Tocca a Pino. Sentiamolo appena sceso dal giretto: «La pedana sembra sicura anche se in certe fermate è troppo ripida. Per fortuna mi accompagnava un amico e non ho avuto alcuna difficoltà particolare perché lui con le sue mani ha fatto alcune operazioni ma se fossi stato solo le cose sarebbero state ben diverse! Ho fatto un giro per la Bolghera piano piano, senza scosse, il bus appare molleggiato e ben comodo.

All’arrivo la prima difficoltà: farmi sbloccare. Poi mi avvio alla pedana che mi appare ben ripida. I responsabili mi invitano a scendere ma a guardare la pedana mi vengono i brividi.

Chiedo al mio accompagnatore di tenermi e lentamente scivolo sul marciapiede. Lì c’è già pronta in attesa un’altra disabile cui lascio il passo. Che dire? Emozionante e normalizzante il viaggiare in autobus dopo tante promesse… per chi è totalmente non autosufficiente è indispensabile farsi accompagnare da qualcuno anche se ci va con la carrozzina elettrica… è chiaro che questo non è spostarsi in modo autonomo. La pedana è troppo ripida ed il sistema di blocco della carrozzina, non offre il massimo della sicurezza. Per me è solo l’inizio e da qualche parte bisogna pur partire nell’ottica di scegliere le modalità più idonee di trasporto e diversificare i vari servizi offerti.»

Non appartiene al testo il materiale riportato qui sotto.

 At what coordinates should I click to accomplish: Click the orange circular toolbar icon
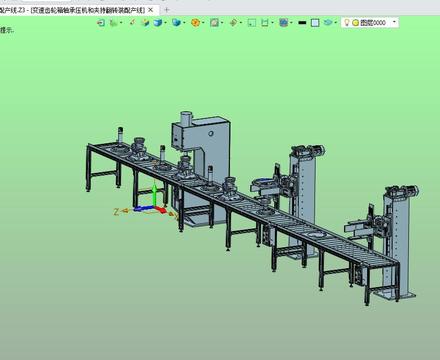point(195,23)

Parla anche Carlo, un po’ in disparte ma dal cui viso traspaiono evidenti le perplessità: allora Carlo come è andata? Piccola smorfia e: «Mah… la prima impressione è che il bus non sia così accessibile come il termine usato per qualificarlo vuol lasciar intendere.

Per salire bisogna avere una carrozzina con pedaline poggiapiedi alte e forti motori elettrici per superare lo scalino tra la pedana ed il piano passeggeri del bus; non mi convince… se arrivi troppo veloce rischi di ribaltarti.

Al tecnico presente sul bus ho fatto alcune osservazione e ho suggerito alcuni cambiamenti per migliorare la situazione ma lui mi ha risposto che non era possibile apportare modifiche perché la pedana ormai era stata omologata così ed eventuali varianti avrebbero dovuto rifare l’omologazione con una lunga trafila…

Gli ho ripetuto chiaro che così non va e gli ho chiesto cosa fossimo venuti a fare, se a fare un test e dire la nostra opinione oppure a prendere atto di come erano le cose e a far la recita dei disabili accontentati per voi?

Mi ha risposto: Cercheremo di apportare migliorie e più avanti faremo una nuova prova nel piazzale dell’Atesina.»

La prova-gita è finita e tutti riprendono la loro strada, chi con l’auto del padre, chi con il servizio della Ruota, chi spinto da un amico, chi s’arrangia… tutto come prima ma con una speranza in più!